Demo at poolse.vacovsky.us.

Features

  • Exposes a simple interface to “up” and “down” upstream nodes.

  • Monitoring of targets can be as simple or complex as needed. HTTP Status code checking, reponse strings parsing, and fail/success thresholds are supported for determining health of upstream nodes.

  • Multiple status formats are provided, including: 503, no repsonse, as well as partial and full JSON blobs describing the state and parameters per target.

  • Reconfigure/reload of settings on the fly, without “downing” the node (this is handy when using automation platforms like Chef).

  • Provides a common format/interface for managing applications which are behind some form of reverse proxy or load balancer that checks at interval for server health status.

Building

  1. go get -u github.com/davecgh/go-spew/spew
  2. git clone https://github.com/vacoj/poolse.git
  3. cd poolse/src/poolse
  4. go build

Configuration file

  • To start with a specific configuration file, just execute like this
  1. ./poolse /path/to/config.json
  1. {
  2. "state": {
  3. "startup_state": true, // if true, when server starts, if first check passes server state is marked OK
  4. "administrative_state": "AdminOff", // If persistent state isn't on, this is the default statup state for the STATUS. If will only be OK if all Targets are also OK on first check
  5. "persist_state": true // indicates whether or not STATUS.State.AdministrativeState should be sticky between settings/application restarts and reloads.
  6. },
  7. "targets": [
  8. {
  9. "endpoint": "http://localhost:5704/fakehealth", // url to your application's health endpoint
  10. "polling_interval": 15, // polling interval for target endpoint, in seconds
  11. "expected_status_code": 200, // *required* HTTP status code to look for. If this isn't returned when the check happens, we mark OK as false.
  12. "up_count_threshold": 10, // this many failed checks will mark target as online
  13. "down_count_threshold": 10 // this many failed checks will mark target as offline
  14. },
  15. {
  16. "name": "Expected Example",
  17. "endpoint": "http://localhost:5704/fakeexpected", // url to your application's health endpoint
  18. "polling_interval": 20, // polling interval for target endpoint, in seconds
  19. "expected_status_code": 200, // HTTP status code to look for. If this isn't returned when the check happens, we mark OK as false.
  20. "expected_response_strings": ["{\"is_working\": true}"],
  21. "up_count_threshold": 10, // this many failed checks will mark target as online
  22. "down_count_threshold": 10 // this many failed checks will mark target as offline
  23. },
  24. {
  25. "name": "Unexpected Example",
  26. "endpoint": "http://localhost:5704/fakeexpected", // url to your application's health endpoint
  27. "polling_interval": 10, // polling interval for target endpoint, in seconds
  28. "expected_status_code": 200, // HTTP status code to look for. If this isn't returned when the check happens, we mark OK as false.

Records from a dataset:
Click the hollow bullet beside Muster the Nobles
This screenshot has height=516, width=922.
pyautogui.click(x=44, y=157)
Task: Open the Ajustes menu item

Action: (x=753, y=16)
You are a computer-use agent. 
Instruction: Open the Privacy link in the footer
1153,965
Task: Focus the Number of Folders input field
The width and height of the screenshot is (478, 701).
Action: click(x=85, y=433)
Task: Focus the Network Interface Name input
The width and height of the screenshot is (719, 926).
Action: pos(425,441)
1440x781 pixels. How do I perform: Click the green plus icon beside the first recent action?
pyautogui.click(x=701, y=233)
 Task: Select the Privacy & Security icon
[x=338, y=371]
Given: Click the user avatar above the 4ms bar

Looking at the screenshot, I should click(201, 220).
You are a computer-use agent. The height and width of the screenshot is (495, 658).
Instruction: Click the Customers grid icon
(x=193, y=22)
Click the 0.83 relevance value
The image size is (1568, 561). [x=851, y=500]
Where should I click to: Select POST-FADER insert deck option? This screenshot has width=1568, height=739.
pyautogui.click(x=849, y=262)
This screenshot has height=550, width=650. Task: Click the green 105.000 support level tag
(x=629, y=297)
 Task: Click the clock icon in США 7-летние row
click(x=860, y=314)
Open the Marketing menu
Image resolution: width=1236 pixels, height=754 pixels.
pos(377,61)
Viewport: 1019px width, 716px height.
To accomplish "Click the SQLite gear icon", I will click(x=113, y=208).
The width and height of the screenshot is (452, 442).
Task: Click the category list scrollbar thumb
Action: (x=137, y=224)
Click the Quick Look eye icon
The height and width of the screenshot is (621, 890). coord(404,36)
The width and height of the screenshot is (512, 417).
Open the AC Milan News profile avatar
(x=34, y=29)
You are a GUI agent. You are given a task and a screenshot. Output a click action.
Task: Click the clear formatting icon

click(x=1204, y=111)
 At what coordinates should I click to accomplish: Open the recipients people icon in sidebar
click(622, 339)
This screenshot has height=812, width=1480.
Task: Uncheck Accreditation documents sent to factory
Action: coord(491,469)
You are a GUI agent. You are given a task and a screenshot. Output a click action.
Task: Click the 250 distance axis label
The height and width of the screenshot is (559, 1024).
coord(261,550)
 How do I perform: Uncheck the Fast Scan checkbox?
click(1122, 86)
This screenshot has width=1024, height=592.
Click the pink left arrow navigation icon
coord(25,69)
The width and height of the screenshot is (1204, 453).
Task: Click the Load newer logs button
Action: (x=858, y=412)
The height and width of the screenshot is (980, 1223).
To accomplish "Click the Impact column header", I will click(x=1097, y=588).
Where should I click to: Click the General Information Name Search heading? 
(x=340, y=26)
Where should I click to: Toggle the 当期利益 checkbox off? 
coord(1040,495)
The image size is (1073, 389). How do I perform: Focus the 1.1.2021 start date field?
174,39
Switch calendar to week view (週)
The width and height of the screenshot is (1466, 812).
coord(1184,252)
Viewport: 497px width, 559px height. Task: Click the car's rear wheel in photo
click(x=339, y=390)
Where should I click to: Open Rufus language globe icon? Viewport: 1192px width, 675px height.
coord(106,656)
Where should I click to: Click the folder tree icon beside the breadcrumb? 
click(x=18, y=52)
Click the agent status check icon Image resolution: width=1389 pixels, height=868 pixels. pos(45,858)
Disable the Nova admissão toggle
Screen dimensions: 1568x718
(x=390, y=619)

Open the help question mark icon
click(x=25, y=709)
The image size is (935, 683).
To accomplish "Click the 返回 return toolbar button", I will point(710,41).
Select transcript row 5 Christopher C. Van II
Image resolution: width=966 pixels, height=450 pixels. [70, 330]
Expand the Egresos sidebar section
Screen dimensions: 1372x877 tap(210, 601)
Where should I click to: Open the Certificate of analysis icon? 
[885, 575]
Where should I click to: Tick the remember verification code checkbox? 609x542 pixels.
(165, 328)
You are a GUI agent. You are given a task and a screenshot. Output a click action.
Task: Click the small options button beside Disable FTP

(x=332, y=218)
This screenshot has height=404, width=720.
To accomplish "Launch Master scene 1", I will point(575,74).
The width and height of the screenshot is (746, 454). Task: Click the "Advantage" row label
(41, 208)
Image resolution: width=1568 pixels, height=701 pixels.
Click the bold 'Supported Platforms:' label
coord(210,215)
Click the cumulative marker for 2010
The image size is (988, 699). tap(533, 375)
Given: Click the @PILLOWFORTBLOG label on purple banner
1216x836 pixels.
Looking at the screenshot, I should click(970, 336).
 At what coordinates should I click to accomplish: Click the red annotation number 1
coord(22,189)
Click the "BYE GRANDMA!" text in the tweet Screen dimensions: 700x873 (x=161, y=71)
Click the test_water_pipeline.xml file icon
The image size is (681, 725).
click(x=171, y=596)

* [What to work on]:
• 1. In the poolse excerpt, what polling interval is set for the target named "Expected Example"?
• 2. Decide whether each statement agrees with the poolse excerpt. Give yes or no for each, along with the words of the excerpt that settle it.
(a) One of the build steps is running go build.
(b) Settings can be reloaded only by downing the node first.
(c) The first target's configuration marks the expected HTTP status code as required.
• 3. Carry on with the poolse excerpt, starting from where it stops.

* [Response list]:
• 1. 20 seconds.

• 2.
(a) Yes: "go build"
(b) No: "Reconfigure/reload of settings on the fly, without “downing” the node"
(c) Yes: "*required* HTTP status code to look for"

• 3.
  29. "unexpected_response_strings": ["{\"is_working\": false}"], // response is parsed for this string. If unexpected_response_string is blank, check is ignored. If found, OK is false (an example would be searching repsonse text for {"thisthing": false}, and if found, causes OK to be set to false)
  30. "up_count_threshold": 10, // this many failed checks will mark target as online
  31. "down_count_threshold": 10 // this many failed checks will mark target as offline
  32. },
  33. {
  34. "name": "Fake Smoke" // Arbitrary - use for your own reasons, or leave it blank.
  35. "endpoint": "http://localhost:5704/fakesmoke", // url to your application's health endpoint
  36. "polling_interval": 300, // polling interval for target endpoint, in seconds
  37. "expected_status_code": 200, // *required* HTTP status code to look for. If this isn't returned when the check happens, we mark OK as false.
  38. }
  39. ],
  40. "service": {
  41. "http_port": "5704", // *string not int; port to listen on for incoming web requests
  42. "debug": false, // displays certain pieces of data in console if true
  43. "show_http_log": true, // shows log in console of calls being made if true
  44. "state_file_name": "state.dat", // name of state file. defaults to state.dat if not preset
  45. "follow_redirects": false // whether or not to follow redirects when querying targets
  46. }
  47. }

Application Controls / API

Dashboard

“/“

  • Displays simple dashboard of targets and status to caller.
  • Requires some setup:
  1. cd poolse/src/poolse/static
  2. bower install

Status Endpoints

“/status”

  • Shows long-form status to the caller
  • All requests to endpoints stemming from “/status” will accept a query string param of id (example: /status/simple?id=1) to get just the target object at that index; id should correspond to index of target in config file.
  1. {
  2. "State": {
  3. "ok": true,
  4. "startup_state": true,
  5. "persist_state": true,
  6. "administrative_state": ""
  7. },
  8. "Targets": [
  9. {
  10. "id": 0,
  11. "name": "",
  12. "endpoint": "http://localhost",
  13. "polling_interval": 5,
  14. "expected_status_code": 200,
  15. "expected_response_strings": null,
  16. "unexpected_response_strings": null,
  17. "last_ok": "2017-03-23T08:30:51.1019184-07:00",
  18. "last_checked": "2017-03-23T08:30:51.1019184-07:00",
  19. "ok": true,
  20. "up_count": 6987,
  21. "up_count_threshold": 10,
  22. "down_count": 0,
  23. "down_count_threshold": 1
  24. }
  25. ],
  26. "Version": "0.3.10"
  27. }

“/status/simple”

  • Returns 200 if they all return true.
  • Returns NO RESPONSE error if any of the Targets (targets[i].ok) are false, or if State is false. This is for F5’s health monitor.

“/status/simple2”

  • Returns 200 status when “State”, and all of the Targets (targets[i].ok) are true.
  • Returns NO RESPONSE error if any of the Targets (targets[i].ok) are false, or if State is false. This is for F5’s health monitor.

Toggle Endpoints

“/toggle”

  • If “HealthStatus.OK” and “SmokeStatus.OK” are true, sets “State” to true if “!State”.
  • If “State” is true, then sets “State” to false.

“/toggle/on”

  • If “HealthStatus.OK” and “SmokeStatus.OK” are true, sets “State” to true.

“/toggle/off”

  • Sets “State” to false

“/toggle/adminoff”

  • Prevents happy status no matter what else is “OK”

“/toggle/adminon”

  • Prevents unsuccessful response no matter what else is not “OK”

“/toggle/adminreset”

  • Clears state.dat and resets AdministrativeState to empty

Settings Endpoints

“/settings”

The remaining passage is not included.